The high-tech display included a graphic illustration of how the Arctic's permanent summer ice cover has melted in recent decades, a pulsating image the Nobel Peace Prize winner described as "thirty years in less than thirty seconds," and a short video clip of a scientist who ignited the methane gas seeping out of the melting Arctic permafrost.
After the audience watched the flames leap up and the researcher scurry away, Gore remarked, "She's O.K. The question is, are we?"
Gore received a largely-sympathetic hearing from the panel. The committee's chairman John Kerry (D-Mass.) chided some conservatives who seized on the recent snowstorm in D.C. to question whether climate change is real, saying, "To the naysayers and skeptics and deniers still out there, let me add: a little snow in Washington does nothing to diminish the reality of this crisis."
Kerry delivered a lecture to developing nations as well from the dais, saying the U.S. would not make the mistake of leaving emerging economies out of any future climate agreement as it did during negotiations over the Kyoto Protocol in the early 1990s.

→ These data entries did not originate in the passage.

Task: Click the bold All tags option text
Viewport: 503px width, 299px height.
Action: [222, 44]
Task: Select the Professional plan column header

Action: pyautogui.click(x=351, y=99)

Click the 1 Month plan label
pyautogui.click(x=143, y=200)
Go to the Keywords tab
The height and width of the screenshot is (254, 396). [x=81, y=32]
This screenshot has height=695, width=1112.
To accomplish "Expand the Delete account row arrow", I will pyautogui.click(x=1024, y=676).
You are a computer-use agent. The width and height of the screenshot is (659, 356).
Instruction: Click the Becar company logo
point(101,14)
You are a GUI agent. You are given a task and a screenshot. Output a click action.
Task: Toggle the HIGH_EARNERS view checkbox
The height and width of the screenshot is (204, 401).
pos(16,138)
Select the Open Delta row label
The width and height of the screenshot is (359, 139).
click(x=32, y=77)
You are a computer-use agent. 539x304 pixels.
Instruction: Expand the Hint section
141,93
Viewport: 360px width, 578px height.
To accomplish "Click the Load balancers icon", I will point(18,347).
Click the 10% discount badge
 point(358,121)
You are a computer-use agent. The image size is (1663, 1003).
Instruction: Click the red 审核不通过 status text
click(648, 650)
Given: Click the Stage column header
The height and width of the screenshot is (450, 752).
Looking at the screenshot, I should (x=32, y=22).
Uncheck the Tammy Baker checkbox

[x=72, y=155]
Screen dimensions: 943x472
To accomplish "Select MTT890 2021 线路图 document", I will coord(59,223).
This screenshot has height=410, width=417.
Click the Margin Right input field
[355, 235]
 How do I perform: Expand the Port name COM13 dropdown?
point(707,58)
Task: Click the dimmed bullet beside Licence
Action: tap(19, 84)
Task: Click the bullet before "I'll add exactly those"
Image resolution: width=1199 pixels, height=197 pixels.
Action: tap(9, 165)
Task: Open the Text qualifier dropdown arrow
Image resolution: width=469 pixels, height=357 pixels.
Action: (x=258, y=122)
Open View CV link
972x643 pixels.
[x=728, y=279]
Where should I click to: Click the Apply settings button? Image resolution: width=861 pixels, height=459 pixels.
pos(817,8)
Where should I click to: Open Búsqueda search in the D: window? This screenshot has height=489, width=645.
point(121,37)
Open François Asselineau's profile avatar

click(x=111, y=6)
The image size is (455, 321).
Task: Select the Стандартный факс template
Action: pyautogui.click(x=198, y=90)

"In Kyoto people stiff-armed that discussion. But the landscape has shifted over the past decade, and now China is the world's largest emitter," Kerry said. "Developing countries will account for three-quarters of the increase in global energy use over the next two decades. A global problem demands a global effort, and today we are working toward a solution with a role for developed and developing countries alike, which will be vital as we work to build consensus here at home in tough economic times."
Gore didn't sugarcoat his message to senators today. While politicians including President Obama have touted the importance of exploring "clean coal technology," the former vice president said it was unlikely this technological advance "will occur in the short term, or even in the near term. We must avoid becoming vulnerable to the illusion that this is near at hand. It is not."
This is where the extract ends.